##### Given text #####

The “Godfather of Grunge,” ’60s rock star Neil Young, seems to be making a comeback lately, at least in news headlines. The Grammy award-winning musician made waves when he threatened to remove—eventually doing so—his music from the streaming service Spotify, because of that company’s continued hosting of Joe Rogan’s podcast. Young disagreed with recent Rogan guests such as Dr. Robert Malone and Dr. Peter McCullough, who advocate non-establishment viewpoints about COVID and the best way to treat the virus.

The specter of a radical ’60s rock star attempting to deplatform someone with differing views has prompted some to wonder how such a change could occur. Why would Neil Young, who shouted down the establishment way back when, take the establishment’s side now and try to use his leverage to silence Joe Rogan? It makes one wonder whether Neil Young was ever truly in favor of freedom. Maybe he was just in favor of imposing his own views on the culture, as were the rest of the radicals from the ’60s.

Former Arizona Republic journalist and current Substack blogger, Geoff Biddulph, who says he was raised by hippies, articulates the accepted vision of the supposed good old days. “It is important to understand that the protest movements of the 1960s and early 1970s were not just about free sex, drugs, rock ‘n’ roll and Vietnam,” he writes. “At its heart the protest movement of that era was about personal liberty.”

##### Data extract #####

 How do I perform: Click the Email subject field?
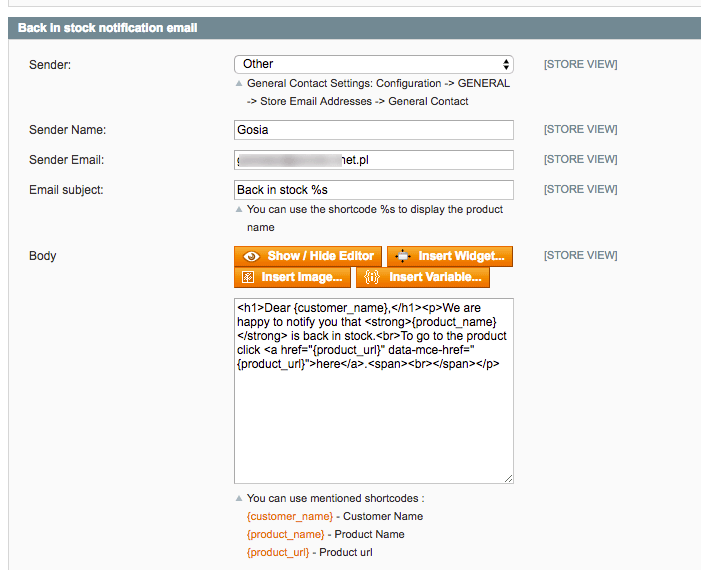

#####

Extract the Neil Young passage from the top of the page and reproduce it in full, word for word, with its original punctuation and paragraph breaks.

The “Godfather of Grunge,” ’60s rock star Neil Young, seems to be making a comeback lately, at least in news headlines. The Grammy award-winning musician made waves when he threatened to remove—eventually doing so—his music from the streaming service Spotify, because of that company’s continued hosting of Joe Rogan’s podcast. Young disagreed with recent Rogan guests such as Dr. Robert Malone and Dr. Peter McCullough, who advocate non-establishment viewpoints about COVID and the best way to treat the virus.

The specter of a radical ’60s rock star attempting to deplatform someone with differing views has prompted some to wonder how such a change could occur. Why would Neil Young, who shouted down the establishment way back when, take the establishment’s side now and try to use his leverage to silence Joe Rogan? It makes one wonder whether Neil Young was ever truly in favor of freedom. Maybe he was just in favor of imposing his own views on the culture, as were the rest of the radicals from the ’60s.

Former Arizona Republic journalist and current Substack blogger, Geoff Biddulph, who says he was raised by hippies, articulates the accepted vision of the supposed good old days. “It is important to understand that the protest movements of the 1960s and early 1970s were not just about free sex, drugs, rock ‘n’ roll and Vietnam,” he writes. “At its heart the protest movement of that era was about personal liberty.”